*WHAT TO DO*
Nothing in the records may be altered, so transcribe them exactly.

*DATA PROVIDED*

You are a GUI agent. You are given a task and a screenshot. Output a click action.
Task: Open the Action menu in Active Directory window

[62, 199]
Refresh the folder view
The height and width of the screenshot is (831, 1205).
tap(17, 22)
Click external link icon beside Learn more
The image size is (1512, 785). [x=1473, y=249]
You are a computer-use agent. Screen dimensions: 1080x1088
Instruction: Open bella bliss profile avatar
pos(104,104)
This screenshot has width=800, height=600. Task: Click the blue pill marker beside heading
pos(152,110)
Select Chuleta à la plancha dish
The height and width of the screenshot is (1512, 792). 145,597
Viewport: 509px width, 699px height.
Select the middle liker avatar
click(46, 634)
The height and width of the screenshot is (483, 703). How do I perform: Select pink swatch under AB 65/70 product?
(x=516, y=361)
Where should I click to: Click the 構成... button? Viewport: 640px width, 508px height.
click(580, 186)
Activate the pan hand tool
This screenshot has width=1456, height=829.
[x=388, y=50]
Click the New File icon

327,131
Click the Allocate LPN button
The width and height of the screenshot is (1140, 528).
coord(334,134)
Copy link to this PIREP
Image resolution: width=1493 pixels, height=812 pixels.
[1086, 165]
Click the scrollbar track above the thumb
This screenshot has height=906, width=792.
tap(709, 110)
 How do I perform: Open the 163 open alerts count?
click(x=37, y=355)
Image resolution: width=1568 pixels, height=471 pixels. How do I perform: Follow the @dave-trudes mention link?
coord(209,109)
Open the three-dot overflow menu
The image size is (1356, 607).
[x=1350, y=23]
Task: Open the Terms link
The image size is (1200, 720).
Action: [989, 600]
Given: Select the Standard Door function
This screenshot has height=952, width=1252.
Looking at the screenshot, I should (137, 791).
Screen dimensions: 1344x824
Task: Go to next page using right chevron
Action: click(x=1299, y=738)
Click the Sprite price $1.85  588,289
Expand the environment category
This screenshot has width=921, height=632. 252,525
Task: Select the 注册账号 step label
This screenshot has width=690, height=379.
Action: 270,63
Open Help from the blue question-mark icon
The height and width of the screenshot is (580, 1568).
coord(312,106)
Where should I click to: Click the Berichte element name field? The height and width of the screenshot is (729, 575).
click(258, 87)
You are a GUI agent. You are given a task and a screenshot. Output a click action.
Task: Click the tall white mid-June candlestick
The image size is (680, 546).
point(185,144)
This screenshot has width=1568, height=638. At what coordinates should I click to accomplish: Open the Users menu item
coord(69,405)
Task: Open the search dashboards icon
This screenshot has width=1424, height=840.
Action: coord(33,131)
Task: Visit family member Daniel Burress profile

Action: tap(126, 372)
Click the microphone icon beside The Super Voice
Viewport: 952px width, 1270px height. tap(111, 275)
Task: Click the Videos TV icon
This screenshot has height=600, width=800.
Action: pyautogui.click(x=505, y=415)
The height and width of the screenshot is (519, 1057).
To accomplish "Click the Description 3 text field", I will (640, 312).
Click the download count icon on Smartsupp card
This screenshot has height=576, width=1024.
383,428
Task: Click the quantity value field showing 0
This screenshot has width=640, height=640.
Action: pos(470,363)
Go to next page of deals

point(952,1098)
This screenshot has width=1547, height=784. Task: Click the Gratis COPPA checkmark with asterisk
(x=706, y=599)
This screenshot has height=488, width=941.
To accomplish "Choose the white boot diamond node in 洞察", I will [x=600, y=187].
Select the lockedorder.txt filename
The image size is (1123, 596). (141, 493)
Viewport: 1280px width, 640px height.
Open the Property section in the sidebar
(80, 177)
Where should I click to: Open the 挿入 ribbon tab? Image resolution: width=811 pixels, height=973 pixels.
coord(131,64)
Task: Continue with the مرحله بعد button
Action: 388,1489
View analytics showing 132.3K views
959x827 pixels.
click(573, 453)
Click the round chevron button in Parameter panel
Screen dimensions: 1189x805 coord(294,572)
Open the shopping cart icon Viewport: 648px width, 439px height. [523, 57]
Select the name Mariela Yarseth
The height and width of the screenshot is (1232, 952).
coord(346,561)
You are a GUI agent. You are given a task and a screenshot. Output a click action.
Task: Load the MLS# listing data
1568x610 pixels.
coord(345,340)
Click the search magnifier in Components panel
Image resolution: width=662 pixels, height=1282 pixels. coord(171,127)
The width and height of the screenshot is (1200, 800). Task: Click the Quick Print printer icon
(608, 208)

*SOLVED EXERCISE*
You are a GUI agent. You are given a task and a screenshot. Output a click action.
Task: Open the Action menu in Active Directory window

[62, 199]
Refresh the folder view
The height and width of the screenshot is (831, 1205).
tap(17, 22)
Click external link icon beside Learn more
The image size is (1512, 785). [x=1473, y=249]
You are a computer-use agent. Screen dimensions: 1080x1088
Instruction: Open bella bliss profile avatar
pos(104,104)
This screenshot has width=800, height=600. Task: Click the blue pill marker beside heading
pos(152,110)
Select Chuleta à la plancha dish
The height and width of the screenshot is (1512, 792). 145,597
Viewport: 509px width, 699px height.
Select the middle liker avatar
click(46, 634)
The height and width of the screenshot is (483, 703). How do I perform: Select pink swatch under AB 65/70 product?
(x=516, y=361)
Where should I click to: Click the 構成... button? Viewport: 640px width, 508px height.
click(580, 186)
Activate the pan hand tool
This screenshot has width=1456, height=829.
[x=388, y=50]
Click the New File icon

327,131
Click the Allocate LPN button
The width and height of the screenshot is (1140, 528).
coord(334,134)
Copy link to this PIREP
Image resolution: width=1493 pixels, height=812 pixels.
[1086, 165]
Click the scrollbar track above the thumb
This screenshot has height=906, width=792.
tap(709, 110)
 How do I perform: Open the 163 open alerts count?
click(x=37, y=355)
Image resolution: width=1568 pixels, height=471 pixels. How do I perform: Follow the @dave-trudes mention link?
coord(209,109)
Open the three-dot overflow menu
The image size is (1356, 607).
[x=1350, y=23]
Task: Open the Terms link
The image size is (1200, 720).
Action: [989, 600]
Given: Select the Standard Door function
This screenshot has height=952, width=1252.
Looking at the screenshot, I should (137, 791).
Screen dimensions: 1344x824
Task: Go to next page using right chevron
Action: click(x=1299, y=738)
Click the Sprite price $1.85  588,289
Expand the environment category
This screenshot has width=921, height=632. 252,525
Task: Select the 注册账号 step label
This screenshot has width=690, height=379.
Action: 270,63
Open Help from the blue question-mark icon
The height and width of the screenshot is (580, 1568).
coord(312,106)
Where should I click to: Click the Berichte element name field? The height and width of the screenshot is (729, 575).
click(258, 87)
You are a GUI agent. You are given a task and a screenshot. Output a click action.
Task: Click the tall white mid-June candlestick
The image size is (680, 546).
point(185,144)
This screenshot has width=1568, height=638. At what coordinates should I click to accomplish: Open the Users menu item
coord(69,405)
Task: Open the search dashboards icon
This screenshot has width=1424, height=840.
Action: coord(33,131)
Task: Visit family member Daniel Burress profile

Action: tap(126, 372)
Click the microphone icon beside The Super Voice
Viewport: 952px width, 1270px height. tap(111, 275)
Task: Click the Videos TV icon
This screenshot has height=600, width=800.
Action: pyautogui.click(x=505, y=415)
The height and width of the screenshot is (519, 1057).
To accomplish "Click the Description 3 text field", I will (640, 312).
Click the download count icon on Smartsupp card
This screenshot has height=576, width=1024.
383,428
Task: Click the quantity value field showing 0
This screenshot has width=640, height=640.
Action: pos(470,363)
Go to next page of deals

point(952,1098)
This screenshot has width=1547, height=784. Task: Click the Gratis COPPA checkmark with asterisk
(x=706, y=599)
This screenshot has height=488, width=941.
To accomplish "Choose the white boot diamond node in 洞察", I will [x=600, y=187].
Select the lockedorder.txt filename
The image size is (1123, 596). (141, 493)
Viewport: 1280px width, 640px height.
Open the Property section in the sidebar
(80, 177)
Where should I click to: Open the 挿入 ribbon tab? Image resolution: width=811 pixels, height=973 pixels.
coord(131,64)
Task: Continue with the مرحله بعد button
Action: 388,1489
View analytics showing 132.3K views
959x827 pixels.
click(573, 453)
Click the round chevron button in Parameter panel
Screen dimensions: 1189x805 coord(294,572)
Open the shopping cart icon Viewport: 648px width, 439px height. [523, 57]
Select the name Mariela Yarseth
The height and width of the screenshot is (1232, 952).
coord(346,561)
You are a GUI agent. You are given a task and a screenshot. Output a click action.
Task: Load the MLS# listing data
1568x610 pixels.
coord(345,340)
Click the search magnifier in Components panel
Image resolution: width=662 pixels, height=1282 pixels. coord(171,127)
The width and height of the screenshot is (1200, 800). Task: Click the Quick Print printer icon
(608, 208)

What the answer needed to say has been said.